Hijacking Meteor Accounts by Sniffing DDP

You’re in your neighborhood Starbucks scarfing down an Everything With Cheese Bagel while browsing the web, and you decide to visit your favorite Meteor application. You go to the website, type in your authentication credentials, and hit “Log In”, paying no mind that the application is running over http, not https.

Unbeknownst to you, sitting in a dimly lit corner closest to the restrooms, someone is sniffing the public wifi. As you hit “Log In”, they see your authentication credentials fly across the wire.

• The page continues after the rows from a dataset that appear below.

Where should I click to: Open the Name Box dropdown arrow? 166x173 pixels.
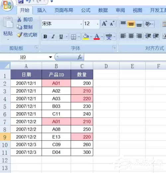[x=50, y=57]
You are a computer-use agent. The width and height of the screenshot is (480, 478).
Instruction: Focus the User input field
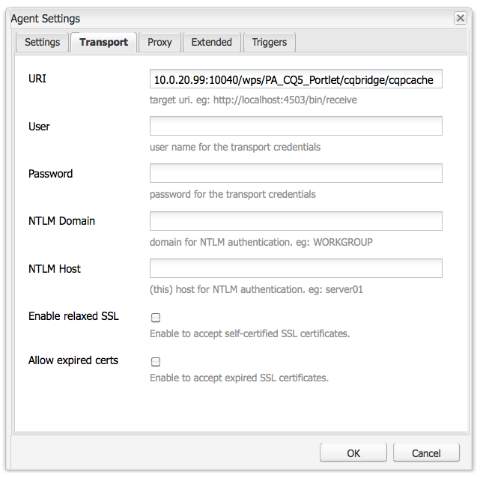pos(296,126)
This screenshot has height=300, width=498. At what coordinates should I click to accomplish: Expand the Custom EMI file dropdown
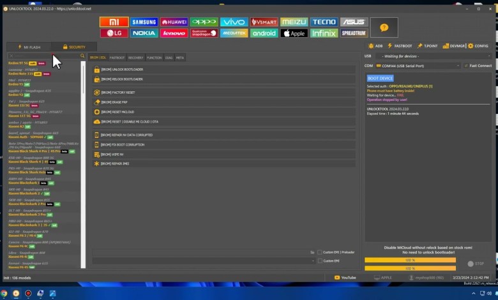click(x=313, y=260)
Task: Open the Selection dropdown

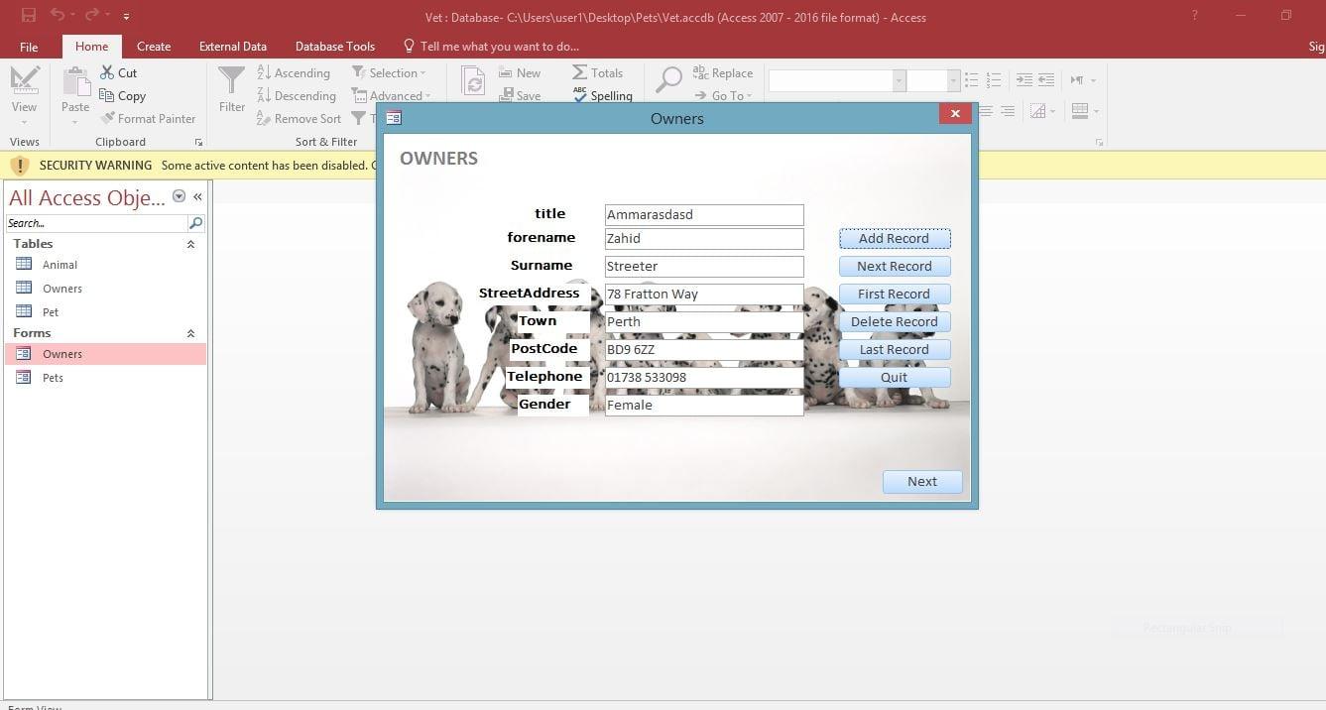Action: coord(390,72)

In its raw form, a login attempt over DDP using the account-password package looks like this:

["{\"msg\":\"method\",\"method\":\"login\",\"params\":[{\"user\":{\"email\":\"joe@schmoe.com\"},\"password\":{\"digest\":\"5e884898da28047151d0e56f8dc6292773603d0d6aabbdd62a11ef721d1542d8\",\"algorithm\":\"sha-256\"}}],\"id\":\"9\"}"]

The attacker sees the website you’re connected to, your email address and a hash of the password you provided. Now that he has all of this information, hijacking your account is as simple as navigating to the Meteor application and running the following in his browser console:

Accounts.callLoginMethod({
    methodArguments: [{
      user: {email: "joe@schmoe.com"},
      password: {digest: "5e884898da28047151d0e56f8dc6292773603d0d6aabbdd62a11ef721d1542d8", algorithm: "sha-256"}
    }]
});

And just like that, someone was able to catch your login credentials as they flew unencrypted across the network, and use them to take control of your account.

Smells Like Hash

But how can this be? You know that when you call Meteor.loginWithPassword on the client, the password you provide is hashed before it’s sent to the server. How can an attacker log in without access to the actual password string?

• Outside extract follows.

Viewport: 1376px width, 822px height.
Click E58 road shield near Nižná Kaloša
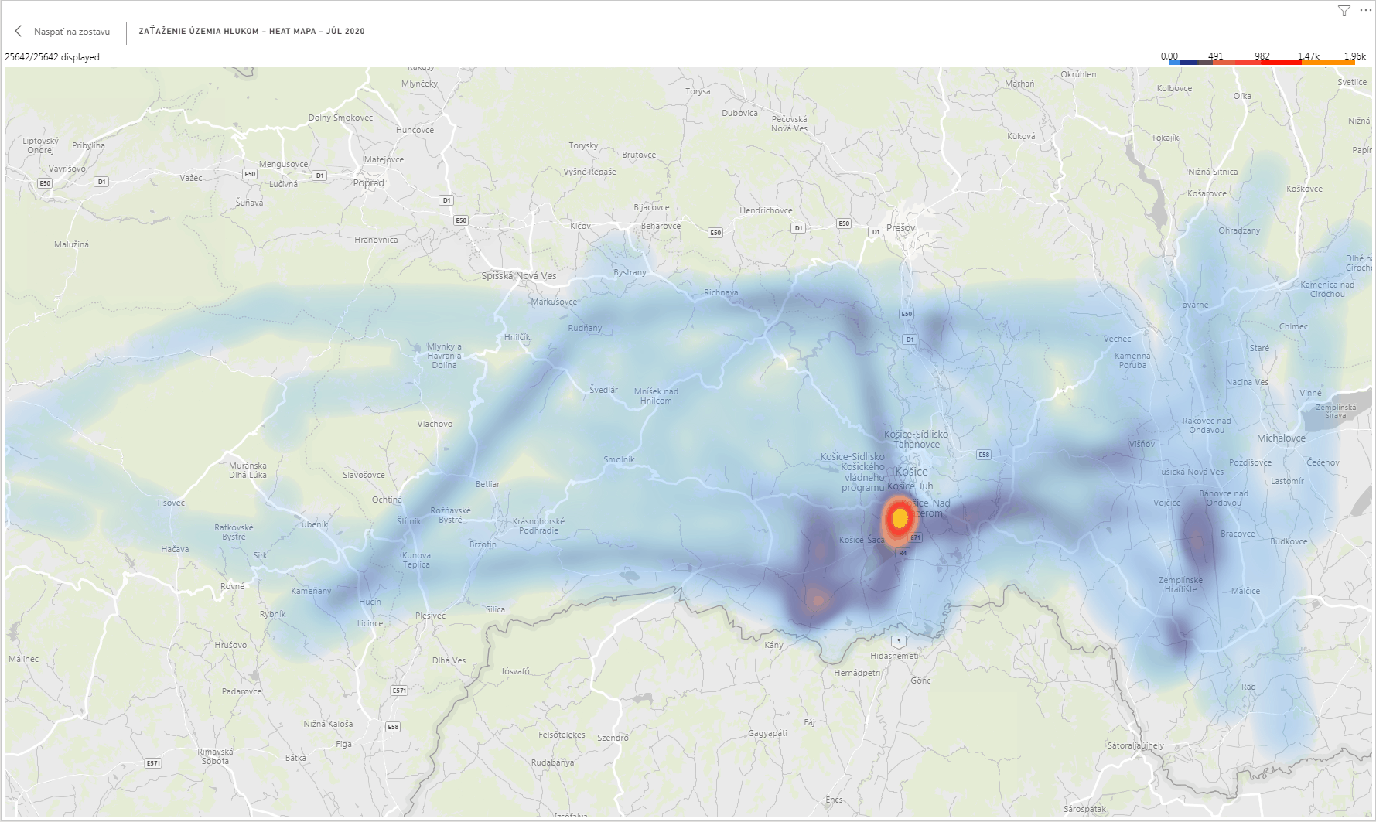(x=393, y=727)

The accounts-password package hashes the provided password before sending it across the network in an attempt to prevent attackers from being able to see the raw password. The server then compares the user-provided hash with the hash it keeps the users collection. If the two hashes match, the server assumes that the user provided the correct password, and logs them into the application.

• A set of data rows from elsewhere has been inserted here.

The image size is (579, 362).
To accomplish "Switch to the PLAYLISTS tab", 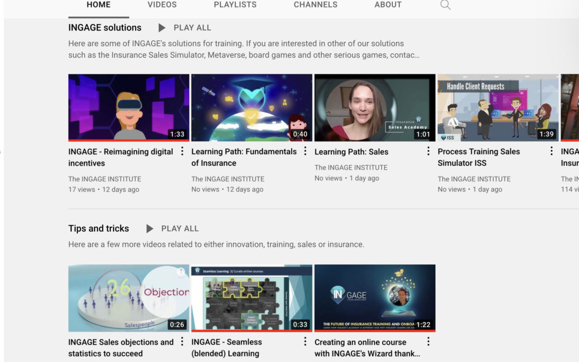I will pyautogui.click(x=234, y=5).
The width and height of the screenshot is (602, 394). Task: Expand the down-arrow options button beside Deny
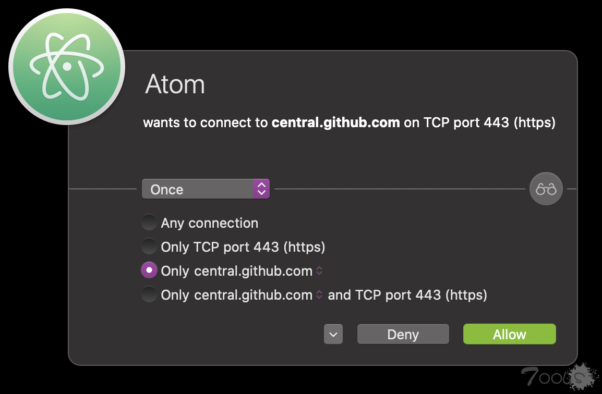(333, 334)
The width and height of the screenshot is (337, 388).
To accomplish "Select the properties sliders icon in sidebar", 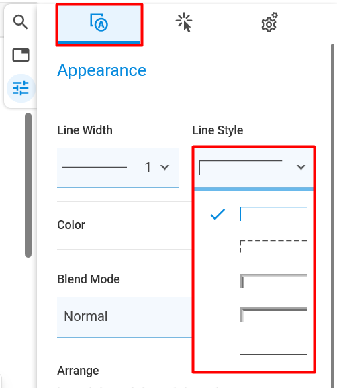I will pyautogui.click(x=21, y=88).
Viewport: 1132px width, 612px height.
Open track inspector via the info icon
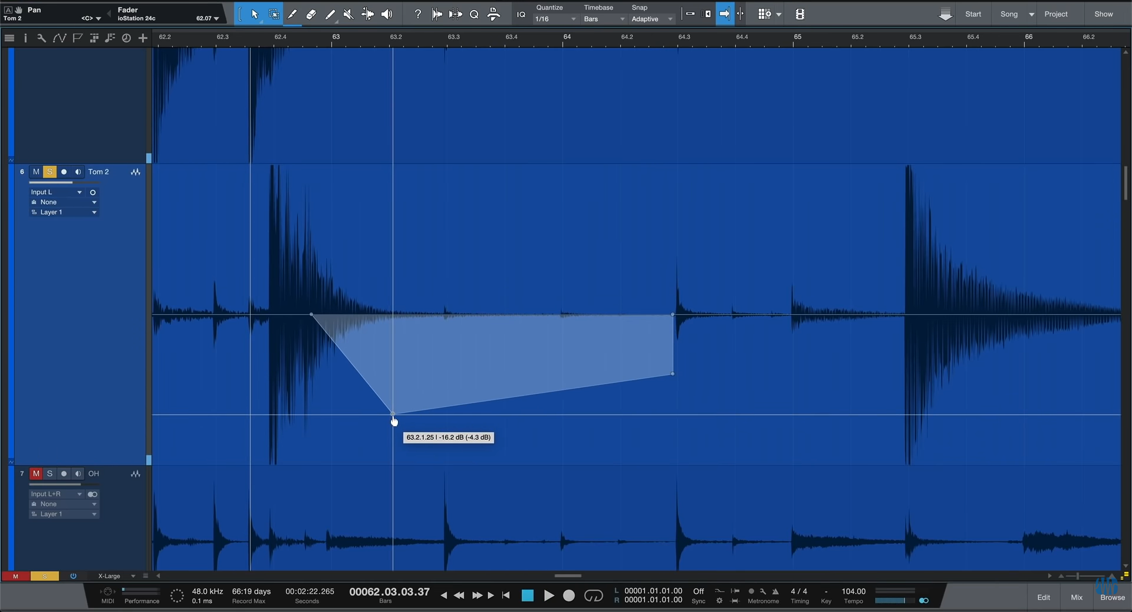(x=25, y=38)
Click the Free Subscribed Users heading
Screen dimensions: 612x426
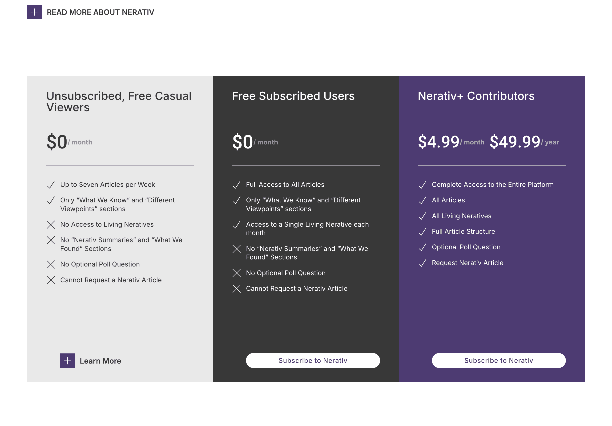pyautogui.click(x=293, y=96)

This means that the hash is effectively being treated as a password. If you send the right hash, you will be logged into the associated account, regardless of whether you know what the actual password is. Because this hash, or pseudo-password, is being sent in plain text over the network, anyone who intercepts it can easily replay the message and send their own login request.

SSL To The Rescue

People often ask me if they should be using SSL/TLS (https) with their Meteor applications. My answer is always a resounding, “Yes!” At its core, DDP is a plain text protocol that offers no protection against inspection, tampering or replay over the network. This means that all of your users’ potentially private data is being broadcast to the slice of the world between the client and the server.

So how does SSL save the day? By adding and correctly configuring SSL and navigating to your Meteor application over https, you’re creating a secure connection between the client and the server. All network communications are completely encrypted and protected from replay attacks.

Using SSL is an easy way to ensure that private data stays private, even when it’s being shipped back and forth between the client and the server.